Personal information
- Date of birth: December 22, 1984 (age 41)
- Place of birth: Wilmington, North Carolina, U.S.
- Height: 6 ft 2 in (1.88 m)
- Position: Forward

College career
- Years: Team / Apps / (Gls)
- 2002: South Georgia Tigers
- 2003–2007: West Virginia Mountaineers

Senior career*
- Years: Team / Apps / (Gls)
- 2006: Atlanta Silverbacks U23's / 16 / (7)
- 2008–2009: Wilmington Hammerheads / 33 / (10)
- 2009–2010: Team Wellington
- 2010: Real Maryland Monarchs / 19 / (6)
- 2011–2012: Wilmington Hammerheads / 14 / (4)

Managerial career
- 2006: Atlanta Silverbacks Academy
- 2016–2018: West Chester University (Assistant)
- 2019: Penn State Nittany Lions (Assistant)

= Jyler Noviello =

American soccer player

Jyler Noviello (born December 22, 1984) is an American soccer player who most recently played for Wilmington Hammerheads in the USL Professional Division. Noviello is currently coaching with the Penn Fusion Soccer Academy.

==Career==
===College===
Noviello grew up in Atlanta, Georgia, attended North Cobb High School where he school records for goals in a season (34), career goals (52), goals in a game (6) and assists in a game (4), and played one season of college soccer at South Georgia College before transferring to West Virginia University as a sophomore. At West Virginia he was a member of 2003 all-region team and the 2004 NSCAA all-south team.

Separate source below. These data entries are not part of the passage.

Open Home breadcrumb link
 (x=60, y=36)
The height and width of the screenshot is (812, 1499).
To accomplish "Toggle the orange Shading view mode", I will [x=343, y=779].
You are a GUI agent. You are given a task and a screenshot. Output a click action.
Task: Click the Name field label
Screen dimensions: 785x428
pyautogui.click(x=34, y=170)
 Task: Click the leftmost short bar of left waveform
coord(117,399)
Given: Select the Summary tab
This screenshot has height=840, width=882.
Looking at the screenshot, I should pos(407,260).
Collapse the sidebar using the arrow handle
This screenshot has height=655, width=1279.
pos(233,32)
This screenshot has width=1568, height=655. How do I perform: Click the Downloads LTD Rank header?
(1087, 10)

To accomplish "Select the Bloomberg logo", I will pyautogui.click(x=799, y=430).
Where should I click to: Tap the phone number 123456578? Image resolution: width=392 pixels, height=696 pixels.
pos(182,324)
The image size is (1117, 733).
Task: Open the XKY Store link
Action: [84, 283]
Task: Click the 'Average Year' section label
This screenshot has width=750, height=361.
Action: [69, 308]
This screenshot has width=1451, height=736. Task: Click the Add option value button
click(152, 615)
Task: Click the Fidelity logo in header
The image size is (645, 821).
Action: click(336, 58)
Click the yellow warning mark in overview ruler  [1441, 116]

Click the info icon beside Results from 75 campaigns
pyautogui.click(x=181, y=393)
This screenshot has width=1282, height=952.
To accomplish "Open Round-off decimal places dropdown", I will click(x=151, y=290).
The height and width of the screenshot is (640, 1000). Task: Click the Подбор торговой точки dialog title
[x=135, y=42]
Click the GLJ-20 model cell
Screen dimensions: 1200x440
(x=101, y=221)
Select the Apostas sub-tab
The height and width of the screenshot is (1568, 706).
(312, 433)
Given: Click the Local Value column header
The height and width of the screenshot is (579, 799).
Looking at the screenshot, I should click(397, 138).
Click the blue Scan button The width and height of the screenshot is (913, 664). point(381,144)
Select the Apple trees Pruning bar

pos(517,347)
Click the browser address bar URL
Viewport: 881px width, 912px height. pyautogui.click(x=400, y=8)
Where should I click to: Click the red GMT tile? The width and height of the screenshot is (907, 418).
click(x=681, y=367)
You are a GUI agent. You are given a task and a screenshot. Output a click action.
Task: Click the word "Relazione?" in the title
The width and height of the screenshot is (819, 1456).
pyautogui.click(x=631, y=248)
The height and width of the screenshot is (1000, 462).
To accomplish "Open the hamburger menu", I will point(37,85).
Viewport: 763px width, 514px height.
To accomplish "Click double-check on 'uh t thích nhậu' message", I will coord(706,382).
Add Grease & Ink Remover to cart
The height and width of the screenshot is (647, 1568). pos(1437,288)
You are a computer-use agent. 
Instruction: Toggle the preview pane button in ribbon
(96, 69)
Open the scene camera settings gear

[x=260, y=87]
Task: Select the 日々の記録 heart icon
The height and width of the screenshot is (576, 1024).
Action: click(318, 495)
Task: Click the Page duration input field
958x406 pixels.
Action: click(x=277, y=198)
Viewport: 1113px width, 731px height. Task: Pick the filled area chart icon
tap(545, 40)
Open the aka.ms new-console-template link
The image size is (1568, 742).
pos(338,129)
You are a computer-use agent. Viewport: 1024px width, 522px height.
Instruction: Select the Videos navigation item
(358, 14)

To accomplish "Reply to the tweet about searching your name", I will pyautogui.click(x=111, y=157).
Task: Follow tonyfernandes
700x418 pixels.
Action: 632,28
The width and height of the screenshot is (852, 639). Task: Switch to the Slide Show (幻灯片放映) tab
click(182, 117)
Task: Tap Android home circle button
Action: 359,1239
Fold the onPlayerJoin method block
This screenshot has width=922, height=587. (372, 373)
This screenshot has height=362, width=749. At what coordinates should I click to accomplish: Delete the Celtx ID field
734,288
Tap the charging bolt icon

In 2006 Noviello also played a season in the USL Premier Development League with the Atlanta Silverbacks U23's, and was his team's top scorer.

===Professional===
Noviello turned professional in 2008 when he joined the Wilmington Hammerheads in the USL Second Division. He made his professional debut on May 17, 2008, as a substitute in a 1–1 tie with the Harrisburg City Islanders.

He gained a certain amount of notoriety at Wilmington when he scored a spectacular goal from the right wing in a game against the Pittsburgh Riverhounds in June 2008.

After spending the 2010 season with Real Maryland Monarchs, Noviello returned to Wilmington Hammerheads for 2011 when he signed with the club on March 7, 2011.